* Given information:
◆ ◆ ◆ ◆ ◆ ◆ ◆

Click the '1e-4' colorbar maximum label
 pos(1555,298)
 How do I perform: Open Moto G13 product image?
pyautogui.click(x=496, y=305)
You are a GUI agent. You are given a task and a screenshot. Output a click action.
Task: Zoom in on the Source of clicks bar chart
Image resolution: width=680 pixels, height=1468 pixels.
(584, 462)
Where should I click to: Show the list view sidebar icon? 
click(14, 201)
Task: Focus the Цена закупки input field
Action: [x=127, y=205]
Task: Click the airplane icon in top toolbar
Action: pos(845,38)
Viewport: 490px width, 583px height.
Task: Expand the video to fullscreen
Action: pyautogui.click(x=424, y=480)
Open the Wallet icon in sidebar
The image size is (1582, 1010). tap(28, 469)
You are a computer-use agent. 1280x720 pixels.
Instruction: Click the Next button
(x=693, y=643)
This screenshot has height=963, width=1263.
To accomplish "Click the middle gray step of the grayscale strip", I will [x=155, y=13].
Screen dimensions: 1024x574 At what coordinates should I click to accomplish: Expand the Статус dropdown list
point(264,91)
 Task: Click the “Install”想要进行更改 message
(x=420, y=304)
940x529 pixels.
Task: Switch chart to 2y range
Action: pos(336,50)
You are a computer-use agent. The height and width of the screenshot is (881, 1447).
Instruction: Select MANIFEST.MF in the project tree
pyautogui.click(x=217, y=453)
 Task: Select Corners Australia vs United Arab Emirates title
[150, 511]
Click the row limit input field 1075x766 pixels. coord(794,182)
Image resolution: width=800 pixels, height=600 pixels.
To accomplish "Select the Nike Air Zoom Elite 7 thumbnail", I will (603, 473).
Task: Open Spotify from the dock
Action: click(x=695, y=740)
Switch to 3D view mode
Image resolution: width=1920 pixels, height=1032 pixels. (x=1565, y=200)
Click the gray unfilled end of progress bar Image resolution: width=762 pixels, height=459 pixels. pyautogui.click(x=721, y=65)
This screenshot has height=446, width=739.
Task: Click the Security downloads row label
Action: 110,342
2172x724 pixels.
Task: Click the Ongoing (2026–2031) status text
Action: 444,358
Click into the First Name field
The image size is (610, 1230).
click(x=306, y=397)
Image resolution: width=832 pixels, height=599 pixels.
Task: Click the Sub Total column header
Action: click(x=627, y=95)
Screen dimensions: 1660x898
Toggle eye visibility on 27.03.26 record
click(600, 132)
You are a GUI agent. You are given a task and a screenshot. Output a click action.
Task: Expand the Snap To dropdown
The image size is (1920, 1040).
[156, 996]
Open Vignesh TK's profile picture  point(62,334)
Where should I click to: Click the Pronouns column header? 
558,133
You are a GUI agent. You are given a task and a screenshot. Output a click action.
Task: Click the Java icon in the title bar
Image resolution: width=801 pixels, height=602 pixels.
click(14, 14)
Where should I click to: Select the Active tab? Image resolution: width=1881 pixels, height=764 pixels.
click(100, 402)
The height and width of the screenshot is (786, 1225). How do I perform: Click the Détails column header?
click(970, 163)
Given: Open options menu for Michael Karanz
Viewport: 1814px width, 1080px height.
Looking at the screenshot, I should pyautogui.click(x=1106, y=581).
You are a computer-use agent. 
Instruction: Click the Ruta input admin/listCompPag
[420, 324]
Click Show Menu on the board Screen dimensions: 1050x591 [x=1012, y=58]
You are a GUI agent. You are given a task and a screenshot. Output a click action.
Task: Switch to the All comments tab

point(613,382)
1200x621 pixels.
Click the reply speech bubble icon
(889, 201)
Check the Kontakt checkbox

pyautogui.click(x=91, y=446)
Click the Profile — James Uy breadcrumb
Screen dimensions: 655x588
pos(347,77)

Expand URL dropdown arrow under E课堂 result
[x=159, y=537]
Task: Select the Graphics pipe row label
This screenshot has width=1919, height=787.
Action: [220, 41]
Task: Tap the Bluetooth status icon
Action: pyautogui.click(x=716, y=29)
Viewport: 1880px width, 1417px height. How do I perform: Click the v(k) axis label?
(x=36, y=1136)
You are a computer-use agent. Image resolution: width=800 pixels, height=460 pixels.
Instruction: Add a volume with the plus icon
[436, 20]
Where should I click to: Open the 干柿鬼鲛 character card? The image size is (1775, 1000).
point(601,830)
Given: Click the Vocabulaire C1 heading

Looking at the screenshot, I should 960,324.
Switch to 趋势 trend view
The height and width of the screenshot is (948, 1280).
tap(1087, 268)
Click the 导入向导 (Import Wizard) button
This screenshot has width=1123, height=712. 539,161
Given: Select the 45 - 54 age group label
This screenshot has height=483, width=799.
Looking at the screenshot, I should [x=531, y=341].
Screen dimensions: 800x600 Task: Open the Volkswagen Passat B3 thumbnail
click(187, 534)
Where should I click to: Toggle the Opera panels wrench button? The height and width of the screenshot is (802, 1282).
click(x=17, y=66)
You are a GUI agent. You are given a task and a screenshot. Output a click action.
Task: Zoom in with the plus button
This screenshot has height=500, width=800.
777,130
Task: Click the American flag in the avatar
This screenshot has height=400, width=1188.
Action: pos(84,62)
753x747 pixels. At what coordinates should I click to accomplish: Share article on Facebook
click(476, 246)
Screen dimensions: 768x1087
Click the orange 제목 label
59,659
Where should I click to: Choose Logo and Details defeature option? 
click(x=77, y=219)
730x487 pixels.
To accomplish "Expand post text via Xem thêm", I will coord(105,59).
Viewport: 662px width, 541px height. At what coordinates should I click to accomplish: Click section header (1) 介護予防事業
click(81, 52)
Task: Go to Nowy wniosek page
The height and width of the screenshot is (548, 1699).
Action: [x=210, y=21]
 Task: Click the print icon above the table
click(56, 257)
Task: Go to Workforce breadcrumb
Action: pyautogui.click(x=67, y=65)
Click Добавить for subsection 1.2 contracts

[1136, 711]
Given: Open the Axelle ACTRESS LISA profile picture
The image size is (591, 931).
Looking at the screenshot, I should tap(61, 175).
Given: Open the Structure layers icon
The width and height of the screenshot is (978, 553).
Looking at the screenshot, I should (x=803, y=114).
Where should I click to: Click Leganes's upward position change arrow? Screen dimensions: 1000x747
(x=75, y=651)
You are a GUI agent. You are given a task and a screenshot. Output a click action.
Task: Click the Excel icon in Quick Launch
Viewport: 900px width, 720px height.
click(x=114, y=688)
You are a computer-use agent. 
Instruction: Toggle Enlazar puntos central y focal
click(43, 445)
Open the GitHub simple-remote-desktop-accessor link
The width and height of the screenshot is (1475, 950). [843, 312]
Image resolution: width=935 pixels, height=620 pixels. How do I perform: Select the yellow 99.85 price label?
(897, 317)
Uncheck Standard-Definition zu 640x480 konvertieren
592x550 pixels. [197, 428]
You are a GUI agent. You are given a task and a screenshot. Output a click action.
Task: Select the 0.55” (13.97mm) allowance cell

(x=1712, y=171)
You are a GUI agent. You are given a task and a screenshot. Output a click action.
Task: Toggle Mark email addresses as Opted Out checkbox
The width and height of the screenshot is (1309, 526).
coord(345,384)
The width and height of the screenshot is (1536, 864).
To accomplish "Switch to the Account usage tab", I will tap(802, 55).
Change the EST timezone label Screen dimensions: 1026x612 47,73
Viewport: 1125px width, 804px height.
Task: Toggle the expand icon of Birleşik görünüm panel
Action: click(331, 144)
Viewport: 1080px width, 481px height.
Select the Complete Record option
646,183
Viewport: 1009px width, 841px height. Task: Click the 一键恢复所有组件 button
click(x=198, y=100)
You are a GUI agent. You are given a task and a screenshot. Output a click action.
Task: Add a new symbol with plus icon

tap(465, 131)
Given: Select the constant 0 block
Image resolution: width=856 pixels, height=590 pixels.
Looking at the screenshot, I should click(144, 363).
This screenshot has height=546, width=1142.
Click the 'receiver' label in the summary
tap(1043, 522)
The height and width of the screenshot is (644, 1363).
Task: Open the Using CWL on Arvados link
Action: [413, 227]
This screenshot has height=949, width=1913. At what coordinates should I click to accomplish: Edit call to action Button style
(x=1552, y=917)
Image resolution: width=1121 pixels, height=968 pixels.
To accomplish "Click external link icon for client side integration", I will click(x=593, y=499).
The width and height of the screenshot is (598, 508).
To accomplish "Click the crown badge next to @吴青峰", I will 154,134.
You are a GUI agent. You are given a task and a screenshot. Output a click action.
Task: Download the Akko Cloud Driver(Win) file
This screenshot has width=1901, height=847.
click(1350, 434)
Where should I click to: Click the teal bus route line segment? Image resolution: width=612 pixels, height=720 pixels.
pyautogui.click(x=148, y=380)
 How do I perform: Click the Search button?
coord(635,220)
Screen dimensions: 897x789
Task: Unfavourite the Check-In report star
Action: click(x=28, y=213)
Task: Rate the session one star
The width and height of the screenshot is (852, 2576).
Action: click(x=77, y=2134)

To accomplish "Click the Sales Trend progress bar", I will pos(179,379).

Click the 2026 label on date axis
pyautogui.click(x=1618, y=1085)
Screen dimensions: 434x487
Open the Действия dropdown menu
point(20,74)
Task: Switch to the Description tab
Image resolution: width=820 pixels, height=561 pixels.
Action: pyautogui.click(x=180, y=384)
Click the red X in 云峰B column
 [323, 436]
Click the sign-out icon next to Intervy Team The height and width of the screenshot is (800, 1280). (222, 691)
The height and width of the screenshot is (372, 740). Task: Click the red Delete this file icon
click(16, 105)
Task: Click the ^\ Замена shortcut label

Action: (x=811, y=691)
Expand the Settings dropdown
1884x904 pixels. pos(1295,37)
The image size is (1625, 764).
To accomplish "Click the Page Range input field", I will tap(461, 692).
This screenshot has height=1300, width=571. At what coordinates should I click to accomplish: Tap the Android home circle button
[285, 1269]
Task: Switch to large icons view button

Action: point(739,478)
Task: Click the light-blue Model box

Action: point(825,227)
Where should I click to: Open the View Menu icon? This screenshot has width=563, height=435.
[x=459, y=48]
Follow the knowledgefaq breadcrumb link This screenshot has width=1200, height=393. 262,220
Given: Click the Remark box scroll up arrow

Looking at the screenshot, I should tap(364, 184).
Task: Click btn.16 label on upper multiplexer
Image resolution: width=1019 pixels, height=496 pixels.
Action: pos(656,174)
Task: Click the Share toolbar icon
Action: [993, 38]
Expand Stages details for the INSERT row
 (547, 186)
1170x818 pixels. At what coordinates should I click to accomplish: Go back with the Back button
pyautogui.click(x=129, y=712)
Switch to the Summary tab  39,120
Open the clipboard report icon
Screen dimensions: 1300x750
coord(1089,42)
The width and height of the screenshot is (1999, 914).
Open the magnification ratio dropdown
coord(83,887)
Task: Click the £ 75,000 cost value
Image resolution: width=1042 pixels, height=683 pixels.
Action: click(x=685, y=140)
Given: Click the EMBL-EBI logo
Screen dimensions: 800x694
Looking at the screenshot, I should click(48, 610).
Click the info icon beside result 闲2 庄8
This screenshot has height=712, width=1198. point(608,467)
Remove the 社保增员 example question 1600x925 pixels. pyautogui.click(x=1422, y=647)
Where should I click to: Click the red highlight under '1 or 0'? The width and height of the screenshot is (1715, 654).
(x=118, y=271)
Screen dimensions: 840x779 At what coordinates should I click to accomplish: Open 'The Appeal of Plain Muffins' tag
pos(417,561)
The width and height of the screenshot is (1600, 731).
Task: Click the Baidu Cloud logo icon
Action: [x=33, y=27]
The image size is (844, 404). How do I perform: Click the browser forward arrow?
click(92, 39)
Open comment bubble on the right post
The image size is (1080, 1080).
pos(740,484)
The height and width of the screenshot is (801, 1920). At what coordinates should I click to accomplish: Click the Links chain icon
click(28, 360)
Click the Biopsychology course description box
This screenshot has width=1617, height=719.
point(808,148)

◆ ◆ ◆ ◆ ◆ ◆ ◆

* Task statement:
For the listing above, identify each line bearing "post".

* Exercise answer:
To accomplish "Expand post text via Xem thêm", I will coord(105,59).
Open comment bubble on the right post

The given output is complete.